As I mentioned in #8113, the only proper way (without relying on the user) I can think of to fix this is to split the basis into rotation and scaling parts, and store them separately.

Under the hood, the rotation part could be stored as a quaternion, whose normalization is easier than orthogonalization of matrix, and the scaling part as a vector. Of course, these eventually need to be converted to a matrix (on write?) such that it can be used in rendering. Also, if we go to that route, we'd need to disable write access to basis matrix.

Uh, what's stopping you from enforcing normalization on whatever vectors are passed to Spatial::rotate?

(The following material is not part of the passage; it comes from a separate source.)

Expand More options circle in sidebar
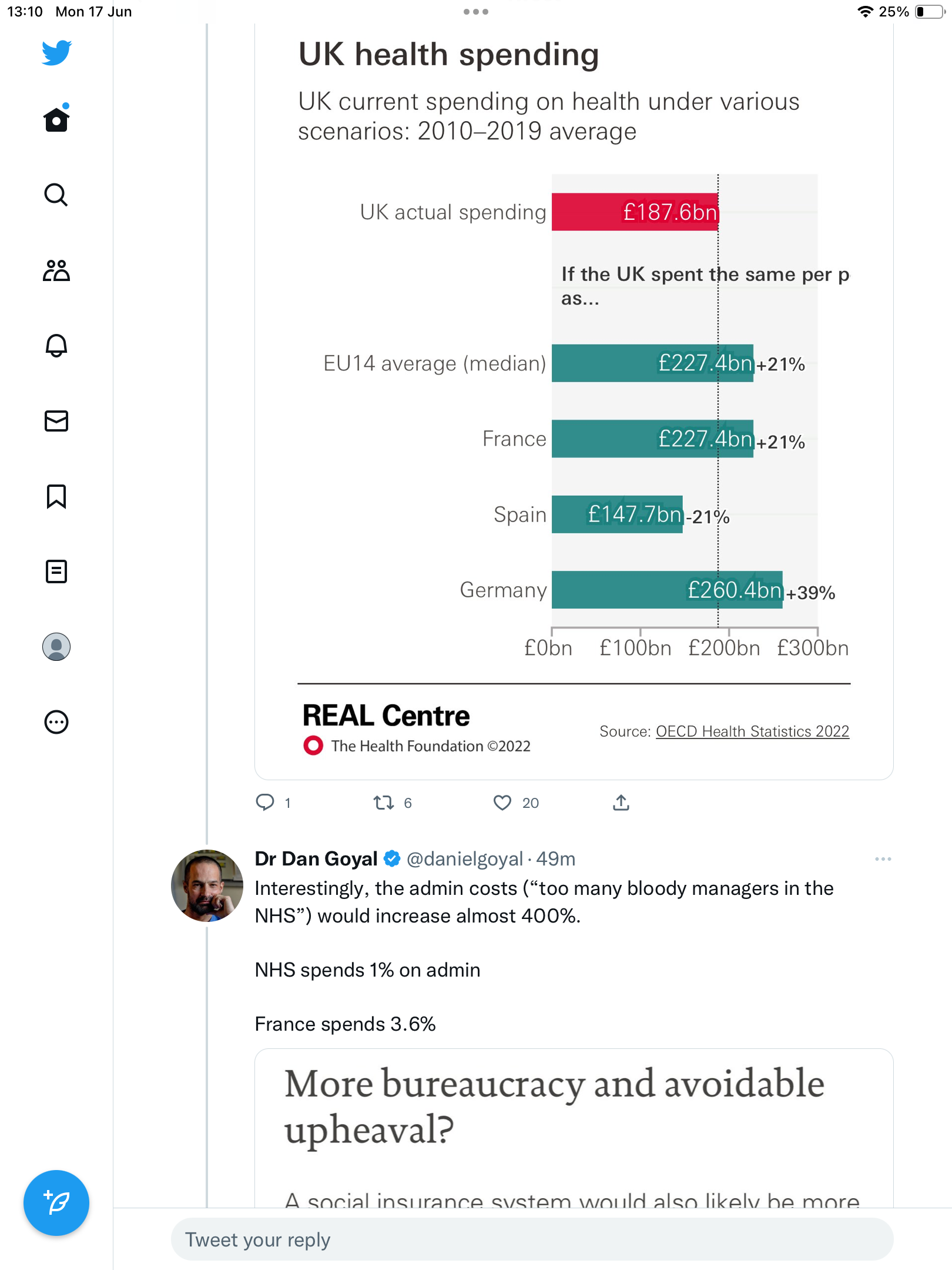 [x=56, y=722]
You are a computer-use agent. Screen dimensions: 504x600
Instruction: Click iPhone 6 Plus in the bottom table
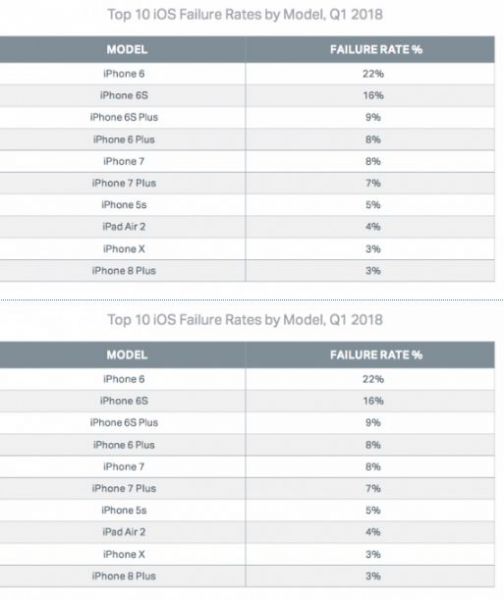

@cooperra If you haven't done it already, can you please try using a proper axis vector, that is Vector3(0.2,0,0).normalized(), and see how fast this happens?

I would have expected auto-normalization, a warning, or an error, but not scaling!

I added errors for unnormalized vectors in 3.0 for debug builds for this kind of mistakes.

To be clear, you'd eventually see this kind of scaling even with a normalized vector, because of the precision errors, so this needs to be address properly somehow.

@cooperra If you haven't done it already, can you please try using a proper axis vector, that is Vector3(0.2,0,0).normalized(), and see how fast this happens?

That's pretty much what I ended up doing, except with my game's vector instead of the example's. It worked perfectly.

Ah, OK. Apparently it happens slower than I thought. Feel free to close this issue, I'll open another one for separating basis into rotation and scaling.